深層融解self‐tormenting

歩きながら高梨君はオープンキャンパスで学んだことや聞いたことを細かに教えてくれた。

その時、資料を大量に貰ってきたらしいんだけど、そのコピーを取ると約束してくれた。


いい人だ。



「……雲母さんはさ、なんであの大学を受けようと思ったの?」

うーん。話せば長いから……。

「農家をやってるお婆ちゃんの手伝いをしたいから、かな」

飲んでるいちご牛乳の紙パックをぱこぱこさせながら、無難にそう答えておいた。



すると高梨君は笑って「俺も一緒」

「婆ちゃんちが酪農家でさ、乳牛育ててる。……牛も風邪引いたり病気になると、投薬したり抗生物質打ったりするんだけどさ……」

「牛にもそんな事するの!?てか、風邪とか引くんだ…」

「うん。

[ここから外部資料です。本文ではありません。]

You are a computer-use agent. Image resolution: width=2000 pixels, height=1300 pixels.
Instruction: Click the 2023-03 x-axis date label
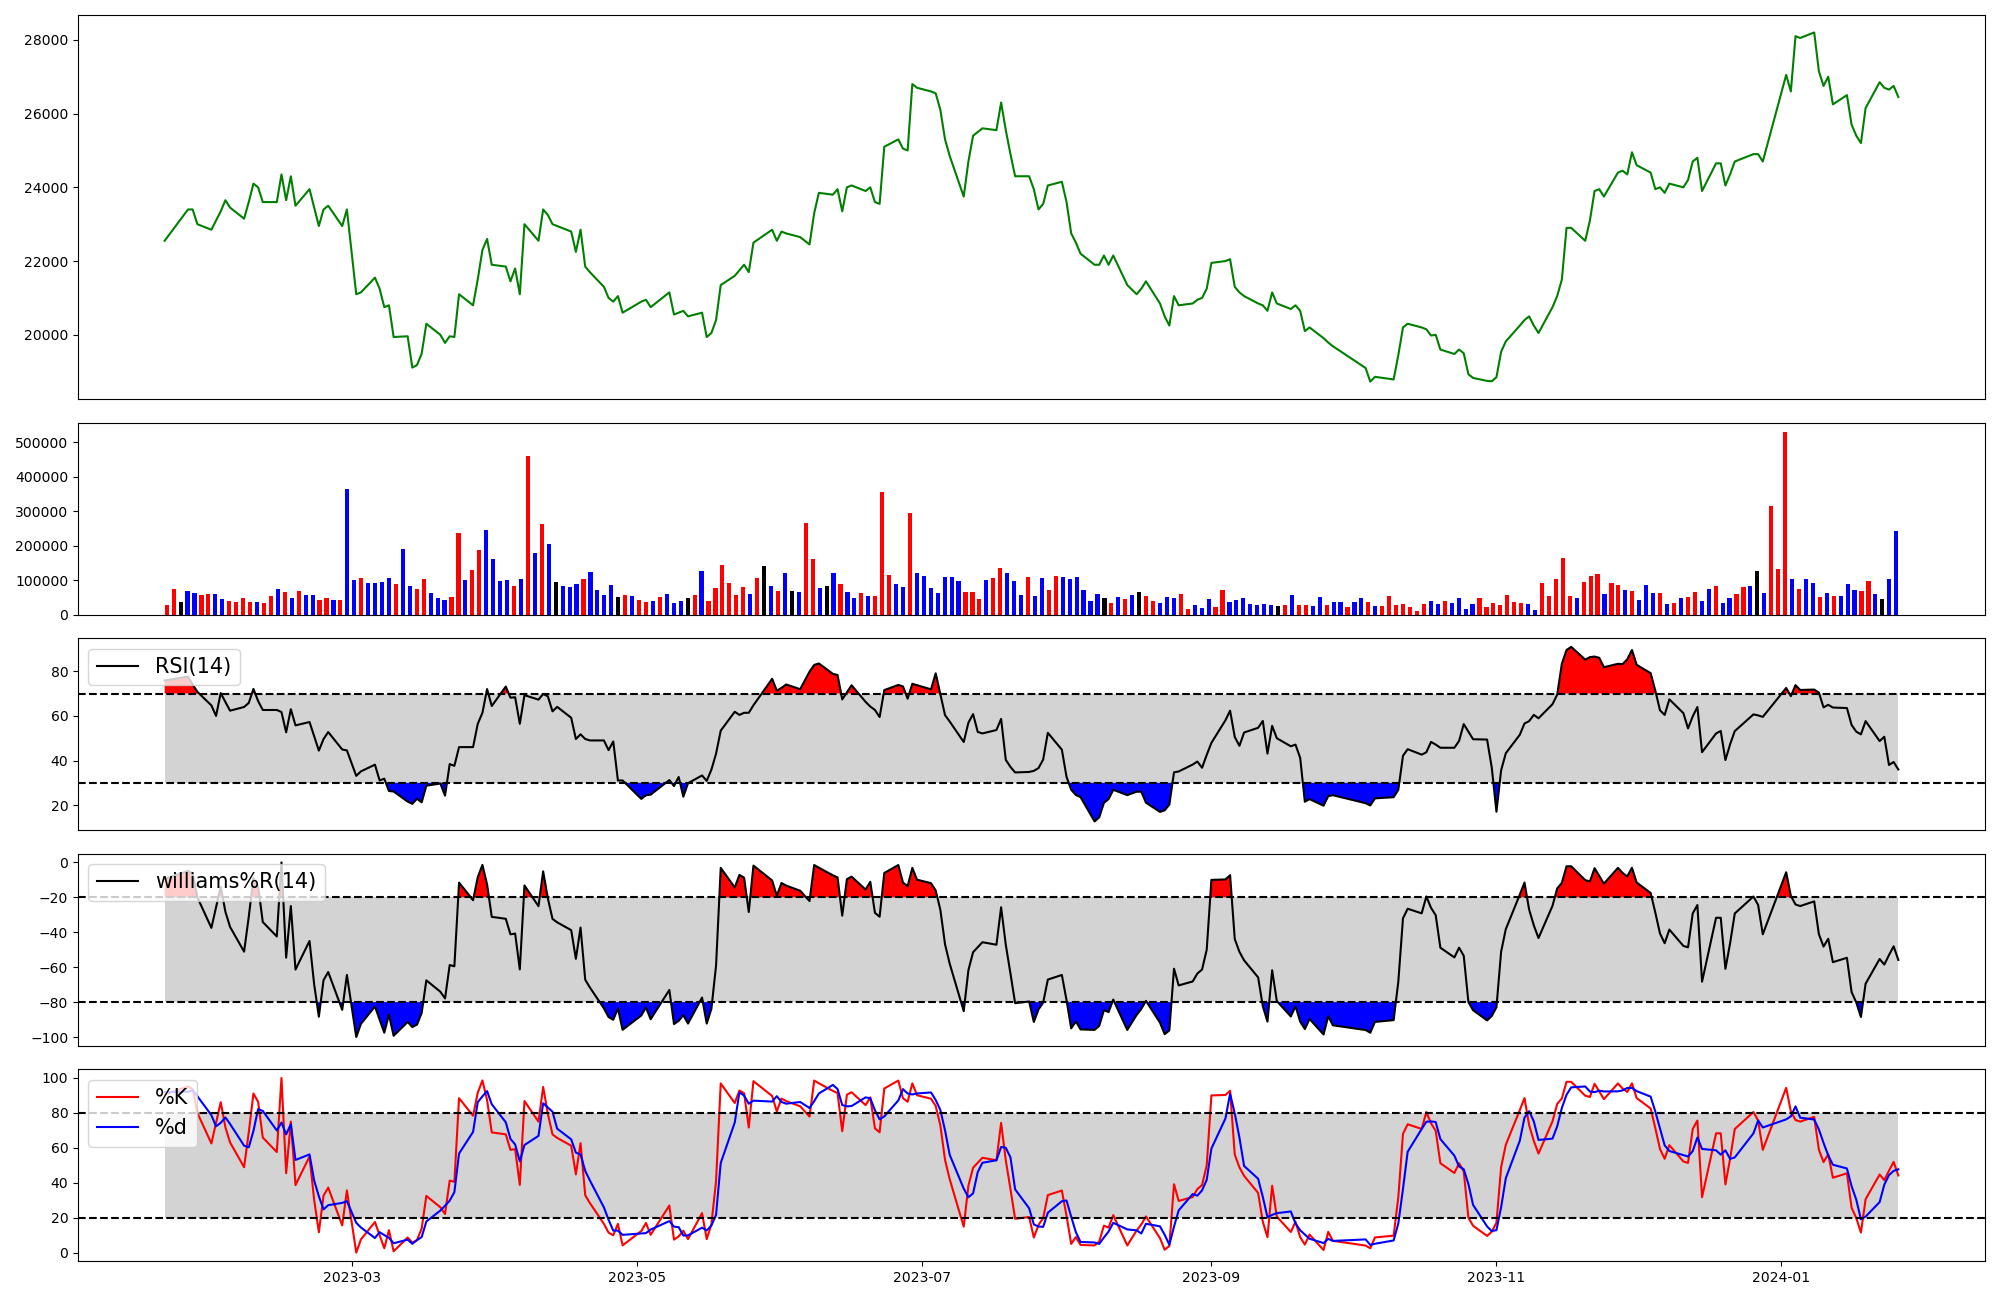(352, 1277)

で、投薬された薬が一滴でも搾った牛乳の中に混ざってると、その牛乳は出荷できないんだ。たとえタンク一杯の牛乳でも、破棄しなきゃいけない」

「棄てんの!?」

「……だからさ、牛達の、体調管理が出来る獣医師になりたいんだ、俺」

「……私も、一緒かも。でも勉強したいのは経営系になるかな…?いや、栽培系もあるかも」


ぷふっ、と高梨君が吹き出した。


「俺は獣医学部。二学期になったらさ、たまに一緒に勉強しようか」



勉強会かな?平日なら良いけど……。


「日曜日は駄目だけど、平日の放課後なら大丈夫かな?分かんないとこ教えてね」

「こっちこそ」




いやいや高梨君、私の可哀想な成績を救ってやってね。


そんで、一緒に大学受かると良いね。